Come è noto la Fondazione Pietro Conti nasce nell’estate del 2007 su decisione della allora Direzione regionale dei Democratici di sinistra dell’Umbria quando tale partito si apprestava ad interrompere la propria attività politica in favore del nascente Partito democratico.

Con lungimiranza tale delibera affidava alla costituenda Fondazione una mission politicamente e culturalmente molto significativa che riporto a larghi tratti: intraprendere iniziative volte ad affermare, diffondere e sostenere l’identità, il pensiero, la storia, la tradizione culturale e l’azione poltica della sinistra umbra; promuovere attività tese a conservare, valorizzare, incrementare e salvaguardare i beni, il patrimonio, mobiliare e immobiliare, della sinistra umbra; favorire l’incontro tra personalità politiche, studiosi ed accademici, professionisti, imprenditori e soggetti appartenenti alle altre parti sociali e del mondo del lavoro che possano fornire supporto di idee ed ogni altro contributo e sostegno alle attività della Fondazione e, comunque, all’azione politica della sinistra umbra; promuovere e favorire l’attività di ricerca, studio e consultazione, per sviluppare la conoscenza delle idee e delle azioni delle associazioni partitiche della sinistra umbra; promuovere, progettare ed organizzare attività formative, corsi, convegni e seminari nelle discipline di sua competenza, sia in via diretta sia a mezzo di enti, strutture ed organismi pubblici o privati, ai quali può aderire; promuovere la pubblicazione delle opere dei pensatori della personalità della sinistra umbra.

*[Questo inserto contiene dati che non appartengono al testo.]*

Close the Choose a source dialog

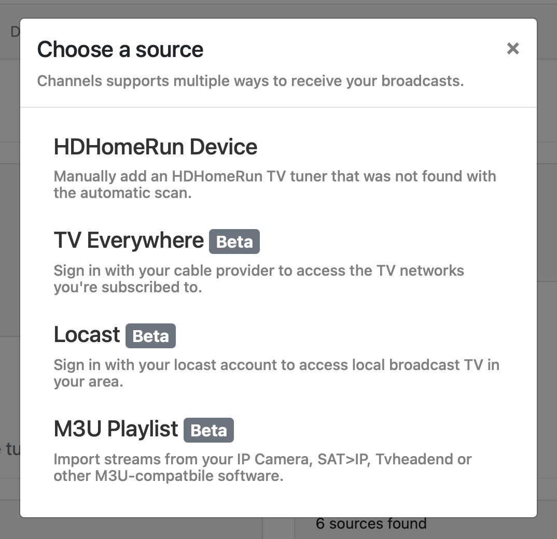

Il tutto, trasferendo al contempo alla stessa tutti i beni materiali e immateriali, gli archivi cartacei e informatici, il nome ed il logo, le biblioteche, le riviste e le pubblicazioni posseduti.

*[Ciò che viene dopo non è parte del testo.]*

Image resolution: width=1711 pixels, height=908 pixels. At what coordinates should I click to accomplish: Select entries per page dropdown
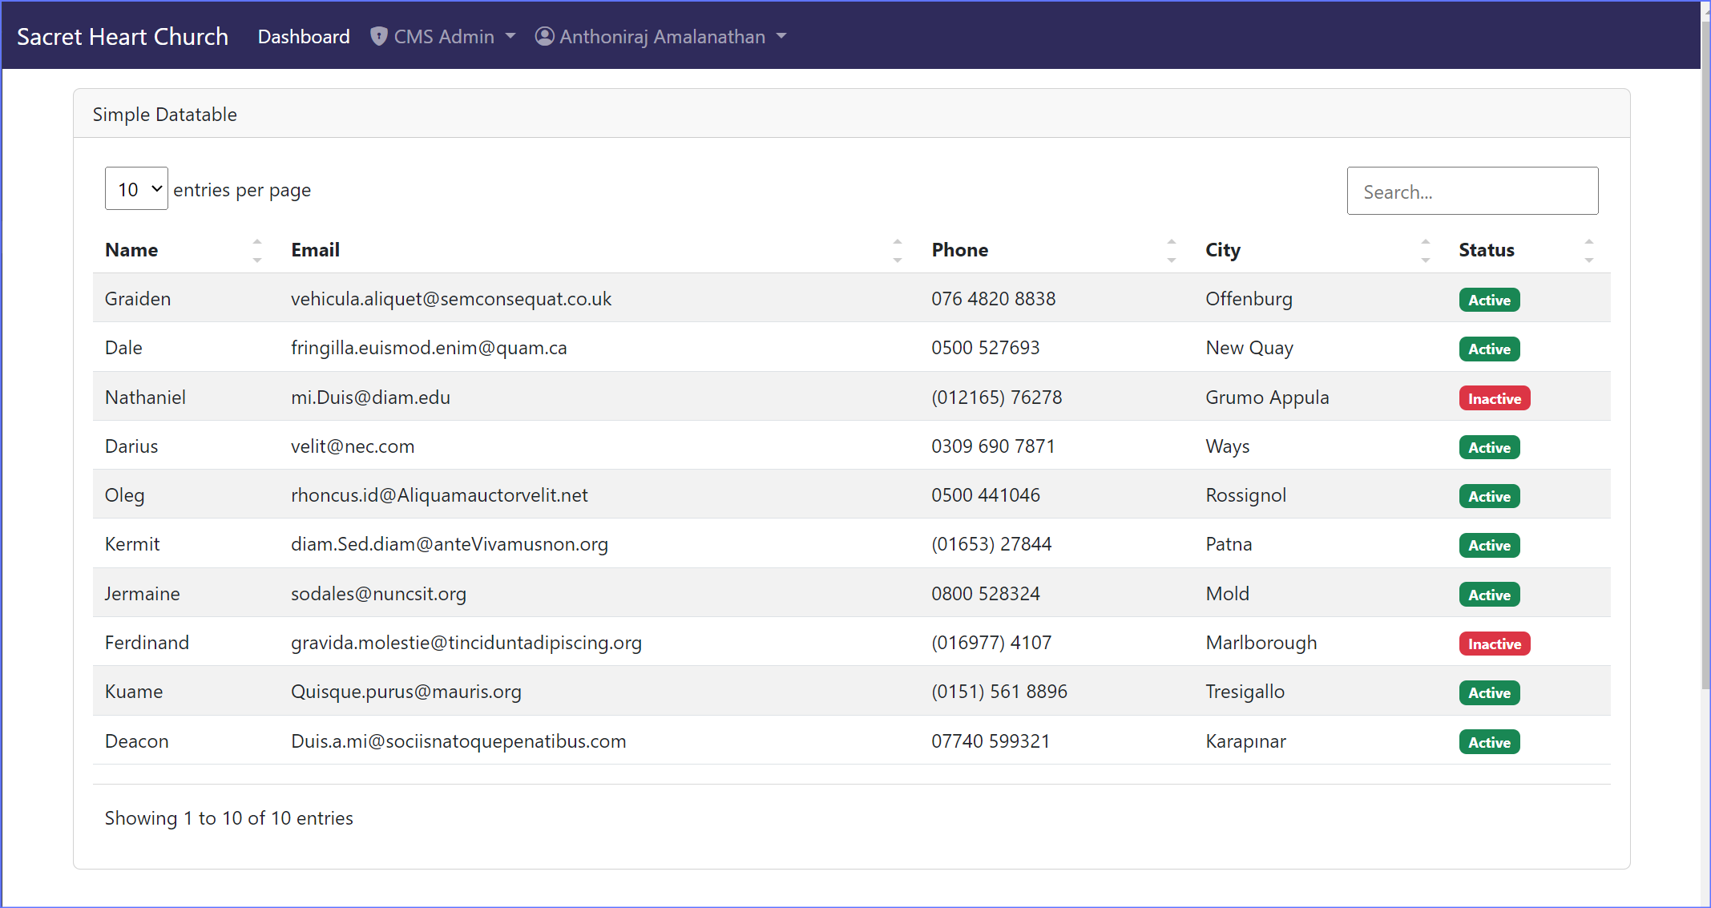[x=135, y=189]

Ovviamente la Statuto della Fondazione ha raccolto tali indicazioni e la sua azione negli anni ha operato in tal senso.

In breve, oltre alla salvaguardia e alla valorizzazione del patrimonio immobiliare, la Fondazione ha tra l’altro pubblicato libri, organizzato incontri e dibattiti in varie città dell’Umbria, partecipato a due edizioni della Notte Rossa, operato per salvaguardare i materiali e la tradizione della sinistra umbra; non da ultimo la rivista “Cronache Umbre” che state leggendo è ripartita per sua decisione ed impegno.

Ancora una considerazione: l’Umbria del secolo scorso è stata uno dei territori in cui la sinistra, in primis il Pci, ha avuto un insediamento politico, sociale e culturale, più diffuso, intenso e duraturo, incidendo, soprattutto dopo il secondo dopoguerra, nello sviluppo sciale, democratico ed economico della Regione, alla cui istituzione ha contribuito con un ruolo di primissimo piano.

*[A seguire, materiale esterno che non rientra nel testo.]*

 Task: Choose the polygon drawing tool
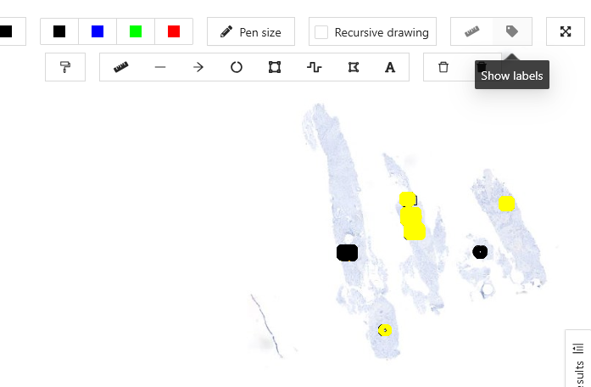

Ecco perché gli archivi del Pci-Pds-Ds dell’Umbria sono così significativi e vanno pertanto censiti, riordinati, mantenuti con cura e messi a disposizione.

Già gli archivi provinciali di Perugia e Terni, pur rimanendo nella proprietà della Fondazione, sono stati riordinati e versati ai rispettivi Archivi di Stato in conto deposito, affinché, come detto, possano essere consultati da chiunque voglia, cittadini, compagni, studiosi, studenti, nonché essere conservati nel migliore dei modi; essi, inoltre, sono stati digitalizzati all’interno del sistema Siusa (Sistema informativo unificato per le Soprintendenze archivistiche) del Mibact (Ministero per i beni e le attività culturali e per il turismo).

Occorre però andare oltre e molto vi è da fare.

Relativamente al Partito comunista italiano occorre procedere alla ricognizione del materiale delle strutture locali, riordinarlo e metterlo in consultazione presso immobili di proprietà della Fondazione. Relativamente al periodo in cui ha operato il Partito democratico della sinistra il lavoro è interamente da farsi, così come per il periodo di attività dei Democratici di sinistra. Si comprende come si tratti di un lavoro molto impegnativo a cui vanno affiancate altre due azioni che ritengo parte integrante dell’operazione.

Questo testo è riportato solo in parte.